An Efficient Transfection Method for Differentiation and Cell Proliferation of Mouse Embryonic Stem Cells

Abstract

Embryonic stem (ES) cells are an important source of stem cells in tissue engineering and regenerative medicine because of their high self-renewal capacities and differentiation potentials. However, the detailed molecular mechanisms controlling the differentiation and renewal programs in ES cells remained unclear. One of the difficulties in understanding these mechanisms substantially results from the low efficacies of gene manipulation by delivering exogenous gene expression or knockdown of endogenous gene expression with small interfering RNA (siRNA) in ES cells. Here we describe an optimized protocol for efficiently transfecting mouse ES cells by Effectene, a liposome-based method.

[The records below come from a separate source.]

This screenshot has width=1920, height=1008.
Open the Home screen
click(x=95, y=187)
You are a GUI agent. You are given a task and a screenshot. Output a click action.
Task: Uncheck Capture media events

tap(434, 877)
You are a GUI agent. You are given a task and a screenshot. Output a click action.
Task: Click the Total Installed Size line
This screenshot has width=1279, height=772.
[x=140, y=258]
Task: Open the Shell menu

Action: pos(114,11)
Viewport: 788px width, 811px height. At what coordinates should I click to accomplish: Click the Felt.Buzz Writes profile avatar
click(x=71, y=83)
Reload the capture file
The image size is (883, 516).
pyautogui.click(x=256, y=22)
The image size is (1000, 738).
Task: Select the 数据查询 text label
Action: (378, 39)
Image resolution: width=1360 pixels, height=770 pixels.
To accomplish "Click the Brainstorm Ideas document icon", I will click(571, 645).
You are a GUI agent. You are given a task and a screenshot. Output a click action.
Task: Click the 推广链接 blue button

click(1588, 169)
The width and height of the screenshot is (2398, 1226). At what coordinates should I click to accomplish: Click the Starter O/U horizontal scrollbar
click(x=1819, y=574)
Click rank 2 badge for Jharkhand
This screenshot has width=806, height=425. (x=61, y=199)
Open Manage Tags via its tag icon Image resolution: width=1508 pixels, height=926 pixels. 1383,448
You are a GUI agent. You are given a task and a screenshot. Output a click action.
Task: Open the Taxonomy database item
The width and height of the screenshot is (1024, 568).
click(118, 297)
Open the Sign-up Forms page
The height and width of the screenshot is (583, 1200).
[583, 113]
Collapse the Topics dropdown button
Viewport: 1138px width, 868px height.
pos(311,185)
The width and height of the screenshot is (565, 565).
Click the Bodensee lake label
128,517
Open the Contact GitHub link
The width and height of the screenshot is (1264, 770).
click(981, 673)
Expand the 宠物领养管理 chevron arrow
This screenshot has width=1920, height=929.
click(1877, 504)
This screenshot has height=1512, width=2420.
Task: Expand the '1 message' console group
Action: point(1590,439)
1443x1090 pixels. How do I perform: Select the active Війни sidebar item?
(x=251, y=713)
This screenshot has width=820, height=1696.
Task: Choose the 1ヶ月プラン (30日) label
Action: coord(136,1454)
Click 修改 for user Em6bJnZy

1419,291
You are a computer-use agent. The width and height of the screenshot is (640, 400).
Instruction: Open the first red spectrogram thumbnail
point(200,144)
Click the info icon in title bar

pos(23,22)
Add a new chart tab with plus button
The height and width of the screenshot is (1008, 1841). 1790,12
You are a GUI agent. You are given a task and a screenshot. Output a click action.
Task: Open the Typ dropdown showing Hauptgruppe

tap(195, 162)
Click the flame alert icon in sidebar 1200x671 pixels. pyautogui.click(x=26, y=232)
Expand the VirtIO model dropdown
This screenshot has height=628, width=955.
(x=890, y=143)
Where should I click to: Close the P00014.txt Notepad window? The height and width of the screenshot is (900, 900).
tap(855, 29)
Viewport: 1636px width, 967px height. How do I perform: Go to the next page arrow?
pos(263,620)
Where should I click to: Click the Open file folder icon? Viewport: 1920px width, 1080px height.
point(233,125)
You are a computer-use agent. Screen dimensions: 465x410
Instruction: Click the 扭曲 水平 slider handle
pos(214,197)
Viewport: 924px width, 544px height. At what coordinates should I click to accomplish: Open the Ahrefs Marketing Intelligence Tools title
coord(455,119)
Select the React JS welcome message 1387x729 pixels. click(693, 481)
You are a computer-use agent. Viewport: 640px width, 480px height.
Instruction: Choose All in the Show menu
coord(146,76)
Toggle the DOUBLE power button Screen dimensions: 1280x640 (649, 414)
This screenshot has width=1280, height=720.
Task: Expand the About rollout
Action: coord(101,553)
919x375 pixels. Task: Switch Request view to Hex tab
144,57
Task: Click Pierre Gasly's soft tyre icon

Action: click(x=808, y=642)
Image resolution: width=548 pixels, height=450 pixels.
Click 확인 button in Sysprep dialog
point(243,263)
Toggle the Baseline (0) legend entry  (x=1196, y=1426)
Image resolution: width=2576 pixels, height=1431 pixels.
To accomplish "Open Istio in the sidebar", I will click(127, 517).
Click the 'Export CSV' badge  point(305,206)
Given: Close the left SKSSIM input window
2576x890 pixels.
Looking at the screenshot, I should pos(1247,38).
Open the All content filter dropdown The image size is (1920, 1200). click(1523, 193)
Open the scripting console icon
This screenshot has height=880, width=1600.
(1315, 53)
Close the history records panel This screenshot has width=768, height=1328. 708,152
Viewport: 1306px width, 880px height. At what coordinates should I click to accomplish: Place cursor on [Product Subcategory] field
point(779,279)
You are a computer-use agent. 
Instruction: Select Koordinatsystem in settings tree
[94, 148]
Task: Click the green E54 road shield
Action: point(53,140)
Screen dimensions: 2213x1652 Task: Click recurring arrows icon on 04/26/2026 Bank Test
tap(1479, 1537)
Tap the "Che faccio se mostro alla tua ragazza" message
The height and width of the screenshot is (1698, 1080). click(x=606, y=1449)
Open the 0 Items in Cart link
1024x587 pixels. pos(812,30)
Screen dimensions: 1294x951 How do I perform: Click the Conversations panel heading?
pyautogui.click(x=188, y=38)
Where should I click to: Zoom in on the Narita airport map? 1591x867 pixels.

The high transfection efficiency in mouse ES cells is demonstrated in this chapter by (1) achieving a percentage of enhanced green fluorescence protein (EGFP) expression in >98% embryoid bodies after introducing plasmids encoding the protein; (2) decreased SOX-2 and Oct-3/4 expression and subsequent morphological evidences of cell differentiation after introducing siRNA expression for suppressing SOX-2 and Oct-3/4, which are known to be essential for maintenance of stem cell properties in mouse ES cells; and (3) overexpression or attenuated expression of 14-3-3σ to regulate cell proliferation of mouse ES cells.

Keywords: Differentiation; Efficiency; Green fluorescent protein; Mouse embryonic stem cells; Proliferation; Small interfering RNA; Transfection.